Retirement age out of date, but raising it could harm less educated
Based on the overall increase in lifespan, the age to receive full Social Security benefits should be closer to 70 — but increasing the retirement age would mean groups with lower life expectancy would suffer, says a UIC researcher on aging.
“We’re living longer and healthier than ever before, but the statutory age of retirement for receiving Social Security benefits doesn’t reflect that,” says S. Jay Olshansky, professor of epidemiology, lead author for a report published in Daedalus, the journal of the American Academy of Arts and Sciences.

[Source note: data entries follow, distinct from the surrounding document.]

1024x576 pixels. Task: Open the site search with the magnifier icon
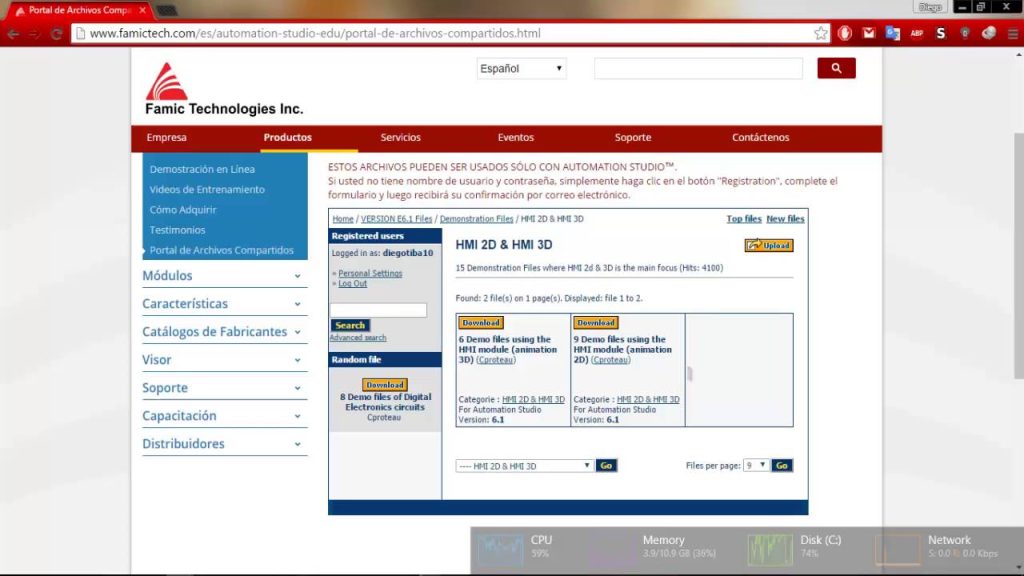click(836, 68)
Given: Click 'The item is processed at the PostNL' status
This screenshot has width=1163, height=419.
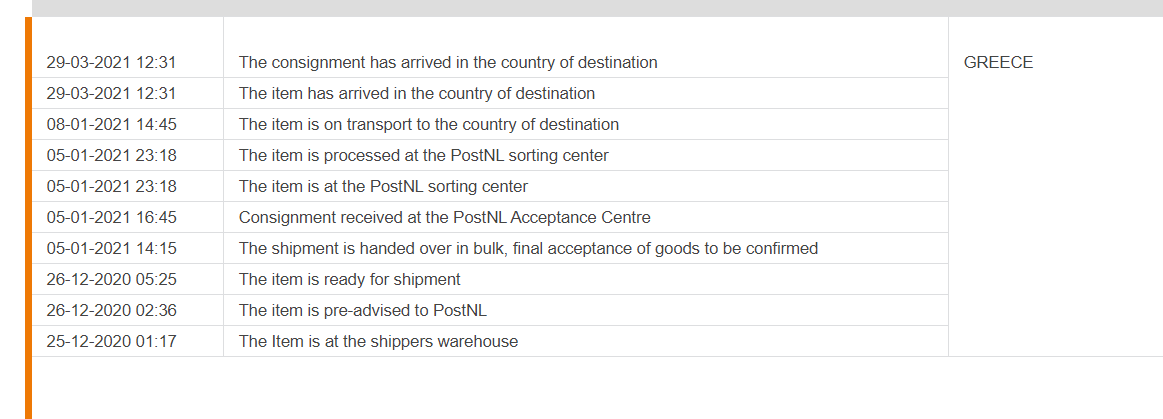Looking at the screenshot, I should [x=424, y=155].
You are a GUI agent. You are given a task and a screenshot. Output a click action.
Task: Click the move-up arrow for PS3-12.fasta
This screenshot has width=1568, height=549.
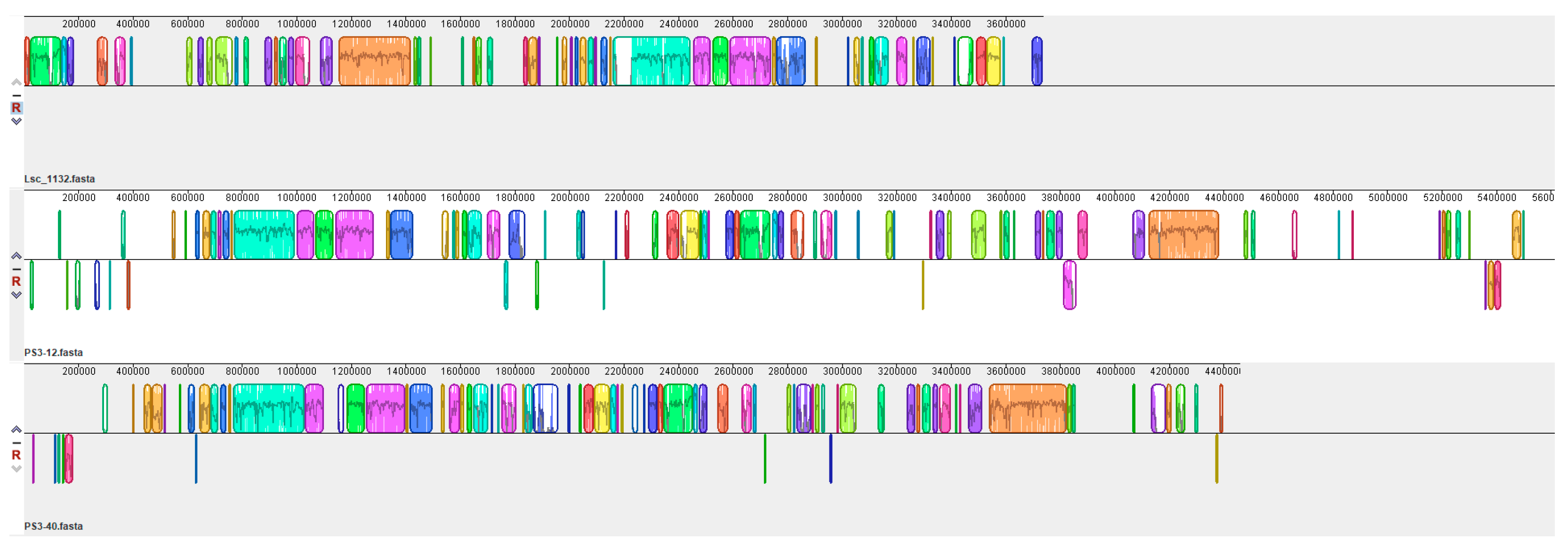[16, 256]
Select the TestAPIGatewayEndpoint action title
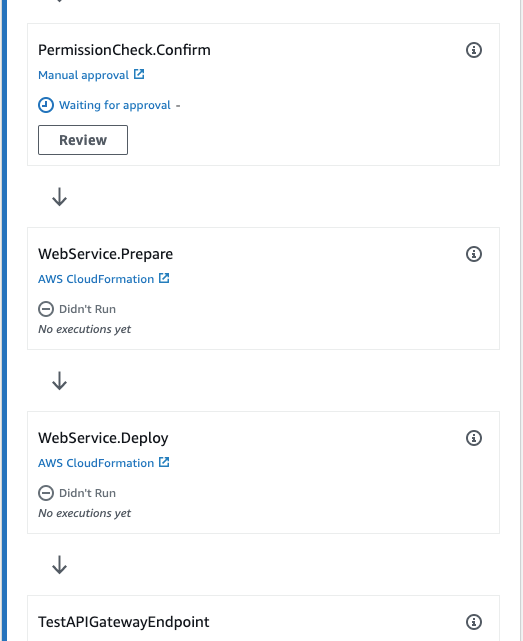The width and height of the screenshot is (523, 641). 123,622
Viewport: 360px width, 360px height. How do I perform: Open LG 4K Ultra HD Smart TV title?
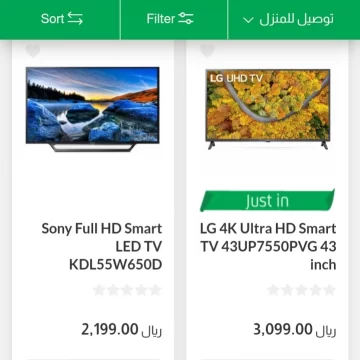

“But raising the age of retirement would further exacerbate disparities in Social Security entitlements and place increased financial burdens on populations with lower life expectancies.”
When Social Security was enacted in 1935, the age of full retirement was set at 65. Back then, a 25-year-old had a 62.4 percent chance of living to retirement age, and a 65-year-old retiree lived, on average, for another 12.6 years.
“If we calculated retirement age using the same ratio of retired to working years present in 1935, the age of eligibility for full benefits today would be close to 70 years old, and the age for early retirement would be 66.5 years old,” Olshansky said.
Previous research has shown that level of education and longevity are linked. In 2008, only 74.4 percent of 25 year olds who had less than a high school education survived to age 65, while 92.1 percent of their peers with a college degree or its equivalent years of education would do so.
Higher levels of education are associated with higher income, access to better health care and nutrition, better odds of survival to age 65 and longer post-retirement life expectancies.
This means people in population groups with lower life expectancies would continue to pay into Social Security the same as anyone else, while becoming even less likely than they already are to live to see retirement. Those who do reach retirement would draw benefits for even fewer years, as compared to other groups.
From the beginning of Social Security, the age of retirement was intended to be adjusted periodically as life expectancy increased. But, Olshansky said, the few adjustments that have been made have been “too little, too late.”
Olshansky says he and his co-authors do not recommend an adjustment in Social Security based solely on recent changes in longevity.
“Additional reforms would be needed to minimize disparities that would be worsened if the age of retirement were increased,” he said.